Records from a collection
════════════════
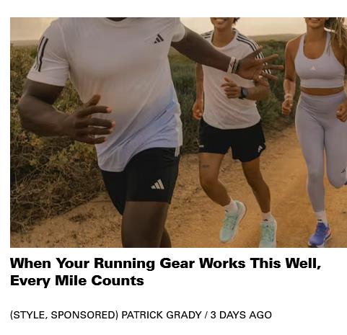Click the three stripes on the front runner's sleeve
Image resolution: width=347 pixels, height=335 pixels.
[x=41, y=54]
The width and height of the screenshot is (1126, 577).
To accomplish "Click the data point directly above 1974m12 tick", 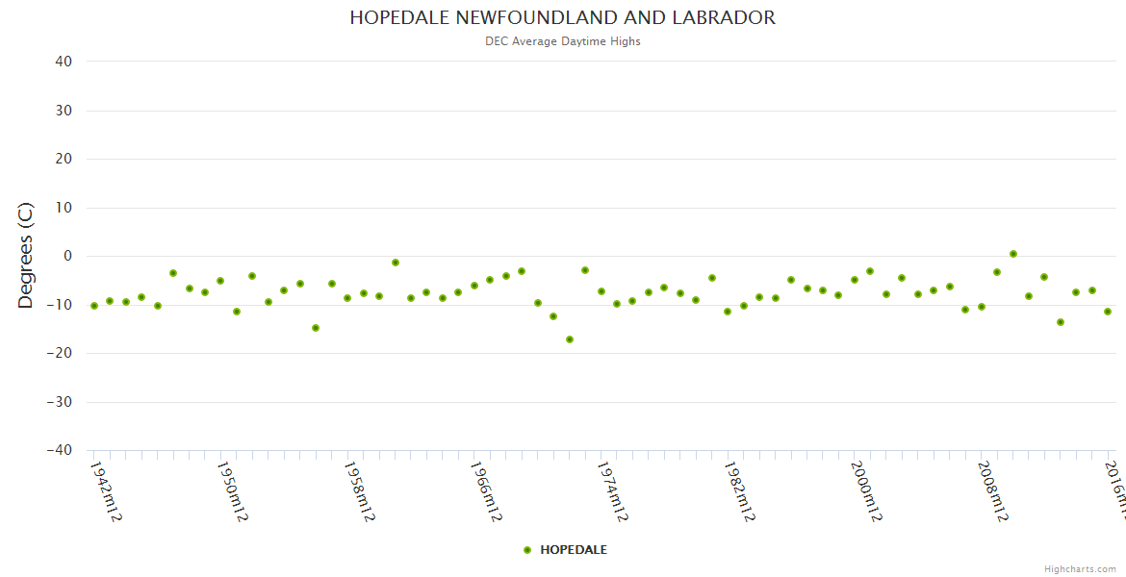I will (601, 291).
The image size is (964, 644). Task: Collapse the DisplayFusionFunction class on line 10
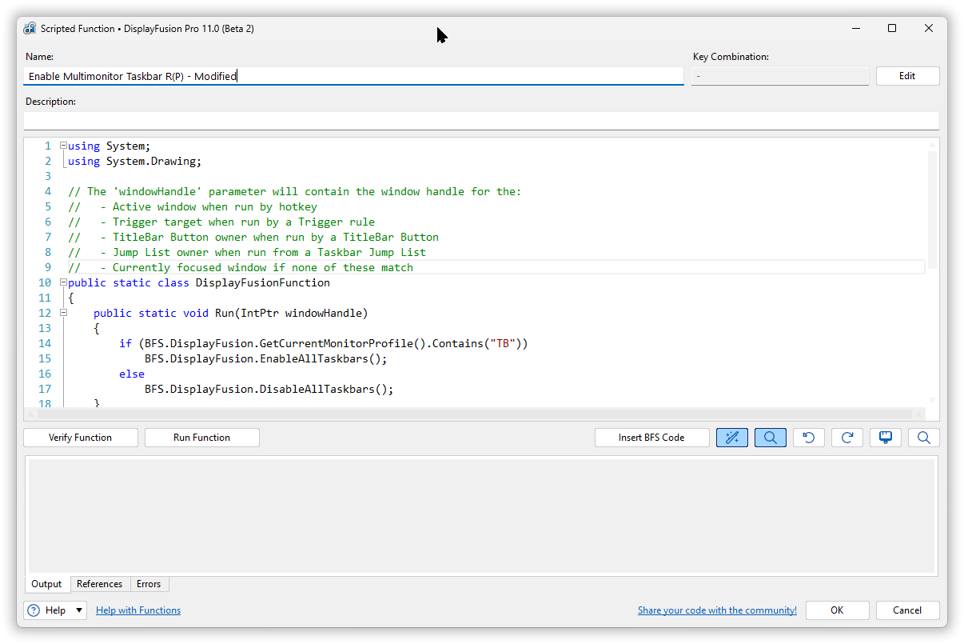tap(63, 282)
════════════════
• [WHAT THE TASK REQUIRES]:
Omit the pictures and print again exactly the lines from the one with "The image size" through the final line of the entries, both ends included.

• [ANSWER SECTION]:
The image size is (964, 644). Task: Collapse the DisplayFusionFunction class on line 10
tap(63, 282)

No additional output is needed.